Extract to read ::
★ ★ ★ ★
Re: [PATCH 10/10] svcrdma: Documentation update for the FastReg memory model

[Tom Tucker <tom@opengridcomputing.com>]

J. Bruce Fields wrote:
> On Tue, Sep 16, 2008 at 06:34:39AM -0500, Tom Tucker wrote:
>> This patch adds security related documentation to the nfs-rdma.txt file
>> that describes the memory registration model, the potential security
>> exploits, and compares these exploits to a similar threat when using TCP
>> as the transport.
> 
> Thanks for doing this.
> 
>> Signed-off-by: Tom Tucker <tom@opengridcomputing.com>
>>
>> ---
>>  Documentation/filesystems/nfs-rdma.txt |   66 ++++++++++++++++++++++++++++++++
>>  1 files changed, 66 insertions(+), 0 deletions(-)
>>
>> diff --git a/Documentation/filesystems/nfs-rdma.txt b/Documentation/filesystems/nfs-rdma.txt
>> index 44bd766..41f0fb2 100644
>> --- a/Documentation/filesystems/nfs-rdma.txt
>> +++ b/Documentation/filesystems/nfs-rdma.txt
>> @@ -269,3 +269,69 @@ NFS/RDMA Setup
>>      the "proto" field for the given mount.
>>  
>>    Congratulations! You're using NFS/RDMA!
>> +
>> +Security
>> +--------
>> +
>> +  NFSRDMA exploits the RDMA capabilities of the IB and iWARP
>> +  transports to more efficiently exchange RPC data between the client
>> +  and the server. This section discusses the security implications of
>> +  the exchange of memory information on the wire when the wire may be
>> +  monitorable by an untrusted application. The identifier that
>> +  encapsulates this memory information is called an RKEY.
★ ★ ★ ★
(Element lookup records)
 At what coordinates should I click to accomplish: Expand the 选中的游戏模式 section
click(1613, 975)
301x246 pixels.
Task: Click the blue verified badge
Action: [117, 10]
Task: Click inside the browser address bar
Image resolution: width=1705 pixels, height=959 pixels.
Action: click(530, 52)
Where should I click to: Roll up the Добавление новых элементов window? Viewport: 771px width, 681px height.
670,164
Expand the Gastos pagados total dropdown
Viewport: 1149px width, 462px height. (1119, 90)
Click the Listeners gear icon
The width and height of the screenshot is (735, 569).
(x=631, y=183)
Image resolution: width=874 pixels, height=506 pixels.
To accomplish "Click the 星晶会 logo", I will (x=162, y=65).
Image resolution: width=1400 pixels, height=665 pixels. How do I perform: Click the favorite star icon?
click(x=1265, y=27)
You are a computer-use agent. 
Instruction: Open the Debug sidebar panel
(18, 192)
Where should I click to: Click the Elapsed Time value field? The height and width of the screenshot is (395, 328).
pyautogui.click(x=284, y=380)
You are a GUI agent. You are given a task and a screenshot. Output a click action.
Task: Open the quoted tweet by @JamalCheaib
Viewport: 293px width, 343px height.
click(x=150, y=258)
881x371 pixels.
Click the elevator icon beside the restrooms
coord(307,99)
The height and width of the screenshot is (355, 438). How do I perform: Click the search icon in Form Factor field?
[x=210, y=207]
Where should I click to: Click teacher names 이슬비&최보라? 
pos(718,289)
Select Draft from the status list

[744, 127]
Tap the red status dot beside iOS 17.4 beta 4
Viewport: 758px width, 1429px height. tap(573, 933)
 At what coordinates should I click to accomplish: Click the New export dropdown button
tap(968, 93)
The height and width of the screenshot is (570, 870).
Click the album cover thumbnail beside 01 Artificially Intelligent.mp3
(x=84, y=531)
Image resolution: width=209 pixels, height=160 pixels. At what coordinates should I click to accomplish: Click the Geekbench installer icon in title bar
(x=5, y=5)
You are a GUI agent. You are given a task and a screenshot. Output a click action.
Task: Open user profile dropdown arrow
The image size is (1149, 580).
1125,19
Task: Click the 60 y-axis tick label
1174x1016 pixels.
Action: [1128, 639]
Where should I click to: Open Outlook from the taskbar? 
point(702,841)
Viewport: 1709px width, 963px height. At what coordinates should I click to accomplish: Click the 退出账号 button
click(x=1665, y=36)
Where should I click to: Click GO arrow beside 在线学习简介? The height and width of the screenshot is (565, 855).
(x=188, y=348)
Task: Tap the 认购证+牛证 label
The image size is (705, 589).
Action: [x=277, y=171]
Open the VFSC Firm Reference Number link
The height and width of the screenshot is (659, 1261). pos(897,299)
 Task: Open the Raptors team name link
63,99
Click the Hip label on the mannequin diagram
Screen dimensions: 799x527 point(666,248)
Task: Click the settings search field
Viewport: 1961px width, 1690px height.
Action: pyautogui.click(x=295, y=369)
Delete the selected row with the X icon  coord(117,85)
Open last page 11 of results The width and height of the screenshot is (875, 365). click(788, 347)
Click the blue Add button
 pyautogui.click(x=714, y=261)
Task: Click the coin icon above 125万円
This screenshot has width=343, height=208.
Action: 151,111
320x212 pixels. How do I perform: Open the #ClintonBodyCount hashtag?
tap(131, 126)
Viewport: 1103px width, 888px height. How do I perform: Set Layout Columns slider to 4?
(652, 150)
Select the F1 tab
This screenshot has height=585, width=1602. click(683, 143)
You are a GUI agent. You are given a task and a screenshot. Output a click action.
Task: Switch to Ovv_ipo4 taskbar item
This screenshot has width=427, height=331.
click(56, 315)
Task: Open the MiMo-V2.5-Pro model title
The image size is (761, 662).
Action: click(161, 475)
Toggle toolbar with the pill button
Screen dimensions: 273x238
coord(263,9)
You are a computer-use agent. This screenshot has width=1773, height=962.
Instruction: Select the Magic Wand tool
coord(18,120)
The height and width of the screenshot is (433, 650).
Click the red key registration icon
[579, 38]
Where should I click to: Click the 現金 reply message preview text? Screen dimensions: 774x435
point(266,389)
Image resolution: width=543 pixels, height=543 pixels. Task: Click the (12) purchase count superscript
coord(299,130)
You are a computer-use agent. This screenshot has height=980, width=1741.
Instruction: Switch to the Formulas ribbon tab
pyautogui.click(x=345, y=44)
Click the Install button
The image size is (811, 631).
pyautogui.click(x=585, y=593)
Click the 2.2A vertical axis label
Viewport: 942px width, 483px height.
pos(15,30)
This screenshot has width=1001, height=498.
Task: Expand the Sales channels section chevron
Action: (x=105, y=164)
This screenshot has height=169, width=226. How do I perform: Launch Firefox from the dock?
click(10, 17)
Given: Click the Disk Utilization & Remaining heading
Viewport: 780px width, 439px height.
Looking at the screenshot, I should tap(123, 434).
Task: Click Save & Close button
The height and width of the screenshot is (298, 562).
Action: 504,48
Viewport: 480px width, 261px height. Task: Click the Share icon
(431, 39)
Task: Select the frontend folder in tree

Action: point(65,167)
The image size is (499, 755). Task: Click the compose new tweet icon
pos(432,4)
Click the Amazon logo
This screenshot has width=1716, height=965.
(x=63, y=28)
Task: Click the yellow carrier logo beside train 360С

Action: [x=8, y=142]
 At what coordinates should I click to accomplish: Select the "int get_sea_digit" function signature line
★ ★ ★ ★
What is asked ::
• 1. In the svcrdma patch thread, what is the name of the identifier that encapsulates the memory information exchanged on the wire?
• 2. Write the next part of the svcrdma patch thread, picking up right after its final line.

Set of answers ::
• 1. It is called an RKEY.

• 2.
>> +
>> +  A principal exploit is that a node listening on a mirror port of a
>> +  switch
> 
> There are probably always other ways to do trick the switch into sending
> an attacker some of the traffic.  It might be simpler just to say "a
> node on the local network".

Ok.

> 
>> +  could snoop RDMA packets containing RKEY and then forge a
>> +  packet with this RKEY to write and/or read the memory of the peer to
>> +  which the RKEY referred.
>> +
>> +  The NFSRDMA protocol is defined such that a) only the server
>> +  initiates RDMA, and b) only the client's memory is exposed via
>> +  RKEY. This is why the server reads to fetch RPC data from the client
>> +  even though it would be more efficient for the client to write the
>> +  data to the server's memory. This design goal is not entirely
>> +  realized with iWARP, however, because the RKEY (called an STag on
>> +  iWARP) for the data sink of an RDMA_READ is actually placed on the
>> +  wire, and this RKEY has Remote Write permission. This means that the
>> +  server's memory is exposed by virtue of having placed the RKEY for
>> +  it's local memory on the wire in order to receive the result of the
> 
> s/it's/its/
>

Yes, erf.


>> +  RDMA_READ.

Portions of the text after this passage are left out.